───── PROVIDED DATA ─────

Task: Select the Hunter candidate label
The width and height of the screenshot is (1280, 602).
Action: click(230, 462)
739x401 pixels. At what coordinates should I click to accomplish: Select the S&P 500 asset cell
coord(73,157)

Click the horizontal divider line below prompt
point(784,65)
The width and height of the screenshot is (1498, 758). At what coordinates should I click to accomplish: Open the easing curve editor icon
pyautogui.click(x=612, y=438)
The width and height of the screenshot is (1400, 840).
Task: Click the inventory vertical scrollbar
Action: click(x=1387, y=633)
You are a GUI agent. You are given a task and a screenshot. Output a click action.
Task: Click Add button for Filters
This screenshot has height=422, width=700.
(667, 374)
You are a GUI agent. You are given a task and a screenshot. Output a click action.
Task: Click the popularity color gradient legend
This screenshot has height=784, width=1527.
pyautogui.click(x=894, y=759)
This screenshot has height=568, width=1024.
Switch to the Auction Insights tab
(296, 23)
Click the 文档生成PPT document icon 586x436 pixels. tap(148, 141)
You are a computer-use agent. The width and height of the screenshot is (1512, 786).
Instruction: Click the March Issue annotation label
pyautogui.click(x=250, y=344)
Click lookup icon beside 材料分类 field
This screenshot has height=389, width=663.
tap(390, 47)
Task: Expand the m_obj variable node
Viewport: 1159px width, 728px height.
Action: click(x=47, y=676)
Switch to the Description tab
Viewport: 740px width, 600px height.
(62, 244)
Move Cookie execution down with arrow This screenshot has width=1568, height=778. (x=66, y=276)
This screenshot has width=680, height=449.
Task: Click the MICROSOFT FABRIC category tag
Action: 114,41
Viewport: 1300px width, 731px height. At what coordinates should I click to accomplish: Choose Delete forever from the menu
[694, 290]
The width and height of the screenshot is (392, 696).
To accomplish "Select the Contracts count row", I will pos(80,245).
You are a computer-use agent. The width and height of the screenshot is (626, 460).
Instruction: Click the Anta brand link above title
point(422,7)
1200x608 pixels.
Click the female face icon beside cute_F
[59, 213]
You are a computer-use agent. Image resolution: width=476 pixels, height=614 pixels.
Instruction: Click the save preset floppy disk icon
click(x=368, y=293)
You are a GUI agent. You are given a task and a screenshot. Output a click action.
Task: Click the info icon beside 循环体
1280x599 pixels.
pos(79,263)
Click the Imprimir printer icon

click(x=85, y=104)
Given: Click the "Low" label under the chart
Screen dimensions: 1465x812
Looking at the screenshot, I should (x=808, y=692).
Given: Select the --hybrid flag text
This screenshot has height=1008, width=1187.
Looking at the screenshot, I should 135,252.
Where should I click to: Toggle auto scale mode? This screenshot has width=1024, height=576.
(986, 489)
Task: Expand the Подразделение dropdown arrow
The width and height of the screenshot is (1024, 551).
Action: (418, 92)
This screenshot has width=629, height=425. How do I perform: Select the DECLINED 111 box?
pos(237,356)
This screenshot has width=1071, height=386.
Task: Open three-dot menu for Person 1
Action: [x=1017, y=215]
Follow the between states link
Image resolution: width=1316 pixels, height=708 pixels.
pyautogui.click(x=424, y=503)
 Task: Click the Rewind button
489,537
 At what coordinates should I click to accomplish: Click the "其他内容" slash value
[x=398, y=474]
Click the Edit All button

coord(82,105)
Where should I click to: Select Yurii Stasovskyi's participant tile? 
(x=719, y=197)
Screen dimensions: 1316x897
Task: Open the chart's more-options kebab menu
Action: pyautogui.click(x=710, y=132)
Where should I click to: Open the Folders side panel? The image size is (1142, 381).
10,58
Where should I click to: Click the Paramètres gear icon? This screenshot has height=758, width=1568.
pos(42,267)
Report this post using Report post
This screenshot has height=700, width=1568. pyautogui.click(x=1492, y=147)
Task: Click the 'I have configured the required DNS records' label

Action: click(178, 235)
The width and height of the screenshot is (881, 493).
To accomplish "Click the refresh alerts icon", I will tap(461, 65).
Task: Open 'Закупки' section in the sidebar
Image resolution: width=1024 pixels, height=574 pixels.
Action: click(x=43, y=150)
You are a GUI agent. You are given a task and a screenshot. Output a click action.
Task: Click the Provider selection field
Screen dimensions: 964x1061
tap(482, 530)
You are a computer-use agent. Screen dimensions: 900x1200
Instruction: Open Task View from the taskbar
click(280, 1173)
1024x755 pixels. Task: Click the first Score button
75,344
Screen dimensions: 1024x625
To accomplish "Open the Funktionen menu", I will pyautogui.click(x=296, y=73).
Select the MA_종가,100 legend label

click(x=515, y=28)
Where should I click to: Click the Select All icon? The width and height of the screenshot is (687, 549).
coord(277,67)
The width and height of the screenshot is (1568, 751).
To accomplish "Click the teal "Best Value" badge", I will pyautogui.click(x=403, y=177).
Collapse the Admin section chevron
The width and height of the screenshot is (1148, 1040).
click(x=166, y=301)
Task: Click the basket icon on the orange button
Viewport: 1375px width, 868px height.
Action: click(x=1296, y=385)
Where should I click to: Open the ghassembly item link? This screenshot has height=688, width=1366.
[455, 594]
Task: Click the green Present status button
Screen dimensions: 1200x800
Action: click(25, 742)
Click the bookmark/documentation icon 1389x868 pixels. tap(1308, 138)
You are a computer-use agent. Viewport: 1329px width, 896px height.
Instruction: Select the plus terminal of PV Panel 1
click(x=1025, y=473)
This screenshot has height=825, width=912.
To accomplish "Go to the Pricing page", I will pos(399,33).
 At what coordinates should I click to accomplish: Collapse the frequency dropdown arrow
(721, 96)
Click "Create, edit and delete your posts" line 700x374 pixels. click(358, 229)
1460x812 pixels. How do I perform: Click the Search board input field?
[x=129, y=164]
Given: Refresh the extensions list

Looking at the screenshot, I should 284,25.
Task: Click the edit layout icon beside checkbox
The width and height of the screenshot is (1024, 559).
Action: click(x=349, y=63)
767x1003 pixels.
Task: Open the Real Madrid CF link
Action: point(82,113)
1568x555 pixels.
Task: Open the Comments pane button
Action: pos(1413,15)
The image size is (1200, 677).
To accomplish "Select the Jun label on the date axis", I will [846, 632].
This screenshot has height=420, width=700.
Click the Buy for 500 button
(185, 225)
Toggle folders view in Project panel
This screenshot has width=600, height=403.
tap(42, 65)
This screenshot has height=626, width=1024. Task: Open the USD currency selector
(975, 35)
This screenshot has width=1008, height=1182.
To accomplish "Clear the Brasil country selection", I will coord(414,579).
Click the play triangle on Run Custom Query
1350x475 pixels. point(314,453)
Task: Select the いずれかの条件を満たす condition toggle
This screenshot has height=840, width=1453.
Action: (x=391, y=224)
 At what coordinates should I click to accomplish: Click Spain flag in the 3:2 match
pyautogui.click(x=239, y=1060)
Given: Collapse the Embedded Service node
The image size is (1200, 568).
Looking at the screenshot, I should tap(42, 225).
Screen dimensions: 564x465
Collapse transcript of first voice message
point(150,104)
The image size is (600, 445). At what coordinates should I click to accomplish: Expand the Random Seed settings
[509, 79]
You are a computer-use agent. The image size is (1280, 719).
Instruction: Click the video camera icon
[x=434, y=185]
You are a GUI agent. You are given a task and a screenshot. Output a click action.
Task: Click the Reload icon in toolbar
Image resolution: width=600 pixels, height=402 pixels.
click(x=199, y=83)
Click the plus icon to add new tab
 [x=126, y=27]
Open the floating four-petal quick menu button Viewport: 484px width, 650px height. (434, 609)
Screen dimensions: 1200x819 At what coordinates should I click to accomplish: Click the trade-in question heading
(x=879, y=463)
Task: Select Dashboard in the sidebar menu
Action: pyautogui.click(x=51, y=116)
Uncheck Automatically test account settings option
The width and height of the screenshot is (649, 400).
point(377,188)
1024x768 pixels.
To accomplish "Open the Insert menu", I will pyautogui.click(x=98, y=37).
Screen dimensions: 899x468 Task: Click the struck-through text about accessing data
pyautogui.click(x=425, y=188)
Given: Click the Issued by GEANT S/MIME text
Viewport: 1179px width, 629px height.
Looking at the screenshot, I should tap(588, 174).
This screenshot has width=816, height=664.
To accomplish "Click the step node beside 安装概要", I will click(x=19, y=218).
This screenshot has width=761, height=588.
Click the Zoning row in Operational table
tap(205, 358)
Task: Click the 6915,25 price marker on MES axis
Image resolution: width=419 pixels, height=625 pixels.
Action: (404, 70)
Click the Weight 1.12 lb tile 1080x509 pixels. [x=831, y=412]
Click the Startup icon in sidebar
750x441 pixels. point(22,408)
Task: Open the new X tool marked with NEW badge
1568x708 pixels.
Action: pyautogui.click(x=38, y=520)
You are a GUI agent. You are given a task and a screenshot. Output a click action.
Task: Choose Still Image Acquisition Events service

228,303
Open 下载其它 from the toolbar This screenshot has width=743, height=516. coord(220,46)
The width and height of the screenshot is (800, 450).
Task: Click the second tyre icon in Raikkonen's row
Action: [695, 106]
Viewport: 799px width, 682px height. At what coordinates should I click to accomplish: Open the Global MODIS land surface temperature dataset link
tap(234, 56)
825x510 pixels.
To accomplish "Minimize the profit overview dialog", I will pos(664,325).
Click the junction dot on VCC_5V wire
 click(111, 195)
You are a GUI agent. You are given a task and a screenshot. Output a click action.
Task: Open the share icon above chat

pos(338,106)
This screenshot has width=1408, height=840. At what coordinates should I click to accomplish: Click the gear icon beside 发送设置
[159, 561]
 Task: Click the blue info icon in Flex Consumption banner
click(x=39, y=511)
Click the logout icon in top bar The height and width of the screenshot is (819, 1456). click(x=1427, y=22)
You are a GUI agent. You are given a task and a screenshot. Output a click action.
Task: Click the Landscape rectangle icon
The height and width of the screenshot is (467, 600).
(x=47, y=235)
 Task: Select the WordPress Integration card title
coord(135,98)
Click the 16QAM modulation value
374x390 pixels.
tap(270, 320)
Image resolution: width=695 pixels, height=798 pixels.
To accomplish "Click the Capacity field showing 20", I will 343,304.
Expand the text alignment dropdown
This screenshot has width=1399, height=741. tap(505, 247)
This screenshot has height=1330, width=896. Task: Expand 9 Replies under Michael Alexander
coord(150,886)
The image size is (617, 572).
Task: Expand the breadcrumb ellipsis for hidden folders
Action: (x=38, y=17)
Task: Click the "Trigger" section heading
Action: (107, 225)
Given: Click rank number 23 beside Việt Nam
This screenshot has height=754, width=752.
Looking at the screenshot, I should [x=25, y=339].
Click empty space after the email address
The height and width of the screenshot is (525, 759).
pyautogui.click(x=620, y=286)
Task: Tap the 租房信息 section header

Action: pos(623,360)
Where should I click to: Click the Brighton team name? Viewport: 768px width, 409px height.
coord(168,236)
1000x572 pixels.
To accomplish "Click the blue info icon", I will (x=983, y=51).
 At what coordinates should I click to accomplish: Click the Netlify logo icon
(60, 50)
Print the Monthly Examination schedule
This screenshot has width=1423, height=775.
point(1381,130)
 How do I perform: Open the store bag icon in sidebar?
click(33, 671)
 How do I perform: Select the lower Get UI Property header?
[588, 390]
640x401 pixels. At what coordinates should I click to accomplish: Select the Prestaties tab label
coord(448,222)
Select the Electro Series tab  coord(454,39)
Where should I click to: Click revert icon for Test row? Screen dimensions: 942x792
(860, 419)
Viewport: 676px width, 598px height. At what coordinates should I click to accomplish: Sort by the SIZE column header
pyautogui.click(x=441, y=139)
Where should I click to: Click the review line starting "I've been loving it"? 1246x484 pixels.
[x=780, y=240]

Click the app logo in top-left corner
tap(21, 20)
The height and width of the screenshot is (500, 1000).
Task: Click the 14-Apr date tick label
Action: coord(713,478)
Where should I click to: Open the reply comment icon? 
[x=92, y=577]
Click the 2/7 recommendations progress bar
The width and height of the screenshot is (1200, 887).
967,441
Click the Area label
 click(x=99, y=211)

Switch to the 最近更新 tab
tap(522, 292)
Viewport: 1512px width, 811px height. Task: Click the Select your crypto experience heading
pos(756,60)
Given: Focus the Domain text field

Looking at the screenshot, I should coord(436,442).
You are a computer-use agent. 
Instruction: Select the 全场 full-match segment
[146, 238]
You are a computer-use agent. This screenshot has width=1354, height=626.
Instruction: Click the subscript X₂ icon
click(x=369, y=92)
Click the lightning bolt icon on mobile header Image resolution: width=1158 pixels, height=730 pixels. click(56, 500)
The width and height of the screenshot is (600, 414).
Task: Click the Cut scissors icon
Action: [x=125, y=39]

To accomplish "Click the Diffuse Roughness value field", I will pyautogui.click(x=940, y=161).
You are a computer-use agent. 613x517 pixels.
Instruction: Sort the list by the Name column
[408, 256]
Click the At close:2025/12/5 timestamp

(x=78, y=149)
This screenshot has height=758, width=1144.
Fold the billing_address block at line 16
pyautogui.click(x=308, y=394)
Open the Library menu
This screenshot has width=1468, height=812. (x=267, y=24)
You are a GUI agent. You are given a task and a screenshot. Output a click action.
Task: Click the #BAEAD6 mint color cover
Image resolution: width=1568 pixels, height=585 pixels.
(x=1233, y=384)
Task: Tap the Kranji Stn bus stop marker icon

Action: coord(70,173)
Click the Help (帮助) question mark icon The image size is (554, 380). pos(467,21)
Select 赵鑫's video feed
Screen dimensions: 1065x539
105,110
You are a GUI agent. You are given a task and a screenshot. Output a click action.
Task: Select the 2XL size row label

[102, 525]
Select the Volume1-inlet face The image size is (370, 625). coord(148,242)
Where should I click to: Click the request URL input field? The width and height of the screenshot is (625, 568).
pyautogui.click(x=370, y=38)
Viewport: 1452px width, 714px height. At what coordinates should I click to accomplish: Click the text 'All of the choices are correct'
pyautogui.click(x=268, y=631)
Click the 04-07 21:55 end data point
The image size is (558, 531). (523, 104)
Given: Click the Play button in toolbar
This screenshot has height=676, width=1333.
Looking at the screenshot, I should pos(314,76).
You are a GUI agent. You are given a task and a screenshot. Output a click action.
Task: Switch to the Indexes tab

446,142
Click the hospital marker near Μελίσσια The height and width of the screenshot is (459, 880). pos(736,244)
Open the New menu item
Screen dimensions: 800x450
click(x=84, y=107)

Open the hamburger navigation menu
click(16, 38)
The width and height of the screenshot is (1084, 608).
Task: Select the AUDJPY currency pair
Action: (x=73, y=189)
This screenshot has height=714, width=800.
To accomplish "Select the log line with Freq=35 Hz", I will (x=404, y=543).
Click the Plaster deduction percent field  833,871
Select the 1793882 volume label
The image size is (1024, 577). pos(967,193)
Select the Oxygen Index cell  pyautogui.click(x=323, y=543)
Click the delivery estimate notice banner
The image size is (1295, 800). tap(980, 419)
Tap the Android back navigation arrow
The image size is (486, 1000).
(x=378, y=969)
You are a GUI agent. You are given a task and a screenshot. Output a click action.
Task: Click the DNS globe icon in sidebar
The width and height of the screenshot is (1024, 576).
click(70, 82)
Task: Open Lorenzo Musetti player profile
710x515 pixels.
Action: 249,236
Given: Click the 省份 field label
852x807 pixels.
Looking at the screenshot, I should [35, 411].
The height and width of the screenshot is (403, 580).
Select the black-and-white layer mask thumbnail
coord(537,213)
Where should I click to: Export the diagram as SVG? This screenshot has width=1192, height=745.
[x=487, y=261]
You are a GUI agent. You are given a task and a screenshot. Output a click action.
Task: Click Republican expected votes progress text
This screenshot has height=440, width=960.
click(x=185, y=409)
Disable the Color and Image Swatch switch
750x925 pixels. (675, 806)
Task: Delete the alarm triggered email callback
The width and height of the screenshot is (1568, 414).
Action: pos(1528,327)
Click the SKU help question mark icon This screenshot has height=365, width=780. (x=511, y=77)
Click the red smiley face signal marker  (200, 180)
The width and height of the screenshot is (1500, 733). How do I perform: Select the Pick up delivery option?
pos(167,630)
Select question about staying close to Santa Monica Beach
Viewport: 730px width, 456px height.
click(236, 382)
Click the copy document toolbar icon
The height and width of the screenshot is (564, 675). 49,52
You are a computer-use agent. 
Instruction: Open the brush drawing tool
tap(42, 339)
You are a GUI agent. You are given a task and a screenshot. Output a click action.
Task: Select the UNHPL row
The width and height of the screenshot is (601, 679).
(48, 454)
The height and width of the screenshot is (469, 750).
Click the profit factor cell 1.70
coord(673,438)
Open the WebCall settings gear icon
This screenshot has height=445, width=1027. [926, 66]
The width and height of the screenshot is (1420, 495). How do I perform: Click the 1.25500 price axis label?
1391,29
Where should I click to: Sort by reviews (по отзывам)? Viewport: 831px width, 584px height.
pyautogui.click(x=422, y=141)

─────

__WHAT IS NEEDED__. Keep both end lines and retype everything in the records above from the line containing "1280x599 pixels." through the line containing "Task: Open 'Закупки' section in the sidebar", exactly, with nothing else.

__ANSWER BELOW__.
1280x599 pixels.
pos(79,263)
Click the Imprimir printer icon

click(x=85, y=104)
Given: Click the "Low" label under the chart
Screen dimensions: 1465x812
Looking at the screenshot, I should (x=808, y=692).
Given: Select the --hybrid flag text
This screenshot has height=1008, width=1187.
Looking at the screenshot, I should 135,252.
Where should I click to: Toggle auto scale mode? This screenshot has width=1024, height=576.
(986, 489)
Task: Expand the Подразделение dropdown arrow
The width and height of the screenshot is (1024, 551).
Action: (418, 92)
This screenshot has width=629, height=425. How do I perform: Select the DECLINED 111 box?
pos(237,356)
This screenshot has width=1071, height=386.
Task: Open three-dot menu for Person 1
Action: [x=1017, y=215]
Follow the between states link
Image resolution: width=1316 pixels, height=708 pixels.
pyautogui.click(x=424, y=503)
 Task: Click the Rewind button
489,537
 At what coordinates should I click to accomplish: Click the "其他内容" slash value
[x=398, y=474]
Click the Edit All button

coord(82,105)
Where should I click to: Select Yurii Stasovskyi's participant tile? 
(x=719, y=197)
Screen dimensions: 1316x897
Task: Open the chart's more-options kebab menu
Action: pyautogui.click(x=710, y=132)
Where should I click to: Open the Folders side panel? The image size is (1142, 381).
10,58
Where should I click to: Click the Paramètres gear icon? This screenshot has height=758, width=1568.
pos(42,267)
Report this post using Report post
This screenshot has height=700, width=1568. pyautogui.click(x=1492, y=147)
Task: Click the 'I have configured the required DNS records' label

Action: click(178, 235)
The width and height of the screenshot is (881, 493).
To accomplish "Click the refresh alerts icon", I will tap(461, 65).
Task: Open 'Закупки' section in the sidebar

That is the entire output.